- **Required work**: Transcribe the passage on constructed emotion from "We experience emotions" up to and including "Emotions Come From?".

- **Source extract**:
# # #

In this case, specific bodily reactions, sensations, and behaviors are not “fingerprints” for certain emotions. A thumping heart, flushed face, sweaty palms, and tears could mean sadness, anger, or happiness depending on the circumstances and cultural norms.

We experience emotions in the way the classical view proposes they are made- which makes it seem intuitive. It just “feels” right. However, the author writes:

The theory of constructed emotion might not fit the way you typically experience emotion, and in fact, may well violate your deepest beliefs about how the mind works, where humans come from, and why we act and feel as we do.  But the theory consistently predicts and explains the scientific evidence, on emotion, including plenty of evidence that the classical view stuggles to make sense of.”

Why Does It Matter Where Emotions Come From?

Belief in the origins of emotions affects your life in ways you probably don’t even realize. Barret cites the following examples:

  • Transportation Security Agents (TSA) at airports were not just trained to X-ray your shoes and search your bags. They were taught to SPOT (screening passengers by observation techniques) deception and assess potential threat and risk based on facial expressions and bodily movements – assuming that these display your true emotions. Ultimately, the program didn’t work, cost the taxpayers $900 million, and detained countless passengers while bypassing many who did pose a real threat.
  • Many women who go to their doctor complaining of chest pressure and shortness of breath are diagnosed with anxiety and sent home. However, a man with the same symptoms is more likely to be diagnosed with heart disease and receive lifesaving treatment. The classical view of emotions shapes the perceptions of medical workers and the women themselves with fatal consequences. Women over the age of 65 die more frequently of heart attacks than men do.
  • The classical view of emotion may even be responsible in part for starting the Gulf War. Suddam Hussein’s half-brother thought he could correctly read the emotions of the American negotiators and told Hussein that the United States wasn’t serious about attacking. He was wrong and the resulting war is history.
  • The legal system is built on the premise of the classical view of emotions. Judges and jurors are given the impossible task of being lie detectors. Here’s the fallacy: each person interprets facial expressions and body language and infers intent based on their own beliefs, stereotypes, current body states, and learned emotions. Seventy years of psychological research shows that these subjective judgments are merely mental inferences – guesses.  All information taken in is perception, – not factual reality – because our brains are wired to see what we believe. This is known as affective realism.

# # #

- **Data for review**:
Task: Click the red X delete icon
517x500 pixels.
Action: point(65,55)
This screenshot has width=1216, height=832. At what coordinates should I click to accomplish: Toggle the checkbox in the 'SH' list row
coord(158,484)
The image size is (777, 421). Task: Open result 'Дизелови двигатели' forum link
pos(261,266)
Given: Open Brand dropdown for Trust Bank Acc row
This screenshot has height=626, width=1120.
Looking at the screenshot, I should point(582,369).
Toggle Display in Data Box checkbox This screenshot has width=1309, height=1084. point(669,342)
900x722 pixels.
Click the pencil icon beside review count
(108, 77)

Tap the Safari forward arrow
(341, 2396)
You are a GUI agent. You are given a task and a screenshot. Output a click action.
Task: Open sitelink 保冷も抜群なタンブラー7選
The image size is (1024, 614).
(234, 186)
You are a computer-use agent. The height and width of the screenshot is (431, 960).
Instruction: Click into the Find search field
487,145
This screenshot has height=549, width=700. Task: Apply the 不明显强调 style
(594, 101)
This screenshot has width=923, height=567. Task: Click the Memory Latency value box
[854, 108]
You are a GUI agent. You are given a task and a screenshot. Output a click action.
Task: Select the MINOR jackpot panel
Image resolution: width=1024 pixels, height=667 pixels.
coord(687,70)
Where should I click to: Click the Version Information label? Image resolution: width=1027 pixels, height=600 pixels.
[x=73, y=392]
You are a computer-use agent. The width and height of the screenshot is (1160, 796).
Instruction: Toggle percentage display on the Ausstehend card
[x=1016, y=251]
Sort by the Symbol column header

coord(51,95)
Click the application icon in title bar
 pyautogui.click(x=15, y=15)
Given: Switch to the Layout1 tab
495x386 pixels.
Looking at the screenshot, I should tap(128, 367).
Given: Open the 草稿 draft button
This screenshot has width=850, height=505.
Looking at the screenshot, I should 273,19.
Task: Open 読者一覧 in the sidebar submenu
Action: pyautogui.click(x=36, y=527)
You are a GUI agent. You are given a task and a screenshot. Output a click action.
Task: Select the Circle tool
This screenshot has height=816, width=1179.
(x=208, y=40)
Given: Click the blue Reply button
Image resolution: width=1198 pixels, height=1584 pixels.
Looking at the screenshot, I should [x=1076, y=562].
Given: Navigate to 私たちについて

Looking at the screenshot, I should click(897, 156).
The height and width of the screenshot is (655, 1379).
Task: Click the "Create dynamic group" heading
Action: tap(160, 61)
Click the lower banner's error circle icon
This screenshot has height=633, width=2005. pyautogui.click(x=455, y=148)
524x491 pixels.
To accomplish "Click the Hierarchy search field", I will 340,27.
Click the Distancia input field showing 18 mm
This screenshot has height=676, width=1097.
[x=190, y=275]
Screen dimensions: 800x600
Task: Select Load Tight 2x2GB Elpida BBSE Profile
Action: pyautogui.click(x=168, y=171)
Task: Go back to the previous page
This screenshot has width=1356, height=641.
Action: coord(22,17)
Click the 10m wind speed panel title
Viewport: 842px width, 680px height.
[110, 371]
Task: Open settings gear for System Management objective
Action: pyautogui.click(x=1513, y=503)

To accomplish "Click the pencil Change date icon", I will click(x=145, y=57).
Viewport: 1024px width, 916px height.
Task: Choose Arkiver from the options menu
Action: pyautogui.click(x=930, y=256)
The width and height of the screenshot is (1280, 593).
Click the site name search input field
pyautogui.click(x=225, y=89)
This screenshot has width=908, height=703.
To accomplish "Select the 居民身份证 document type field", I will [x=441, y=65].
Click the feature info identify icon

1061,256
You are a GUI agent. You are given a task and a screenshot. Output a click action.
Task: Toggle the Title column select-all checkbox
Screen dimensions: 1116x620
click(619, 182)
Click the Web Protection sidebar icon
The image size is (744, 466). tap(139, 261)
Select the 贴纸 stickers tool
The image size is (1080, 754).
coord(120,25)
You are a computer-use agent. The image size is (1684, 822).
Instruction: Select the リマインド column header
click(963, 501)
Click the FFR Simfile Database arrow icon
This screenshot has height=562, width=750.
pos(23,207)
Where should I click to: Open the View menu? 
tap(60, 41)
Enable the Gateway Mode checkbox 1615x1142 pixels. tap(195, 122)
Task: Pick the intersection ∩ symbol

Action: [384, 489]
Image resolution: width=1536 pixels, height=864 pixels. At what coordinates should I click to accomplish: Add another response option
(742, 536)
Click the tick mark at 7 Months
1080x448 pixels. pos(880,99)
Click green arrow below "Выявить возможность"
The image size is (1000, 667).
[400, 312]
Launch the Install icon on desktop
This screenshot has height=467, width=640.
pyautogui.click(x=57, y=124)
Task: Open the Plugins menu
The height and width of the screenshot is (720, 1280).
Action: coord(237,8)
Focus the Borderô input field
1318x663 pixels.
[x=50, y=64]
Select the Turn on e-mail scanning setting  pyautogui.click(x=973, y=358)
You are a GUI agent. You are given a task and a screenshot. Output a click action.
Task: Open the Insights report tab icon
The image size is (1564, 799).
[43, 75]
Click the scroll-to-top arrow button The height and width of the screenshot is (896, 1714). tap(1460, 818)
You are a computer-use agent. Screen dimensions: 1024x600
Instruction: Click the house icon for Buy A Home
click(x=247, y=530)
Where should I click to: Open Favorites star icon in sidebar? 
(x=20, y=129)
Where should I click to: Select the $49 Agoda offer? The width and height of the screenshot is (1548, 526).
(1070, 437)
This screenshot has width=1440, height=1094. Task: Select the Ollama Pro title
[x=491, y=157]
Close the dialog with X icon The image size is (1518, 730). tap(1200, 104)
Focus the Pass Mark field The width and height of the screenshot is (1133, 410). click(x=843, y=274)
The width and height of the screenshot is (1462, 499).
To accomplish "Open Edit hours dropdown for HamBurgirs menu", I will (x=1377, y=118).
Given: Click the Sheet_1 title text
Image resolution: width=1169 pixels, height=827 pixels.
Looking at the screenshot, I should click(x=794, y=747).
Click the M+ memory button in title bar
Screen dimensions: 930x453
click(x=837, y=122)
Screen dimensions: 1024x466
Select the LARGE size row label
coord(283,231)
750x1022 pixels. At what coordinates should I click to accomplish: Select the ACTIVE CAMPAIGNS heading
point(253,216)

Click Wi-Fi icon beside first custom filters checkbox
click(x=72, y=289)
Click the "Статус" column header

# # #

- **Solution below**:
We experience emotions in the way the classical view proposes they are made- which makes it seem intuitive. It just “feels” right. However, the author writes:

The theory of constructed emotion might not fit the way you typically experience emotion, and in fact, may well violate your deepest beliefs about how the mind works, where humans come from, and why we act and feel as we do.  But the theory consistently predicts and explains the scientific evidence, on emotion, including plenty of evidence that the classical view stuggles to make sense of.”

Why Does It Matter Where Emotions Come From?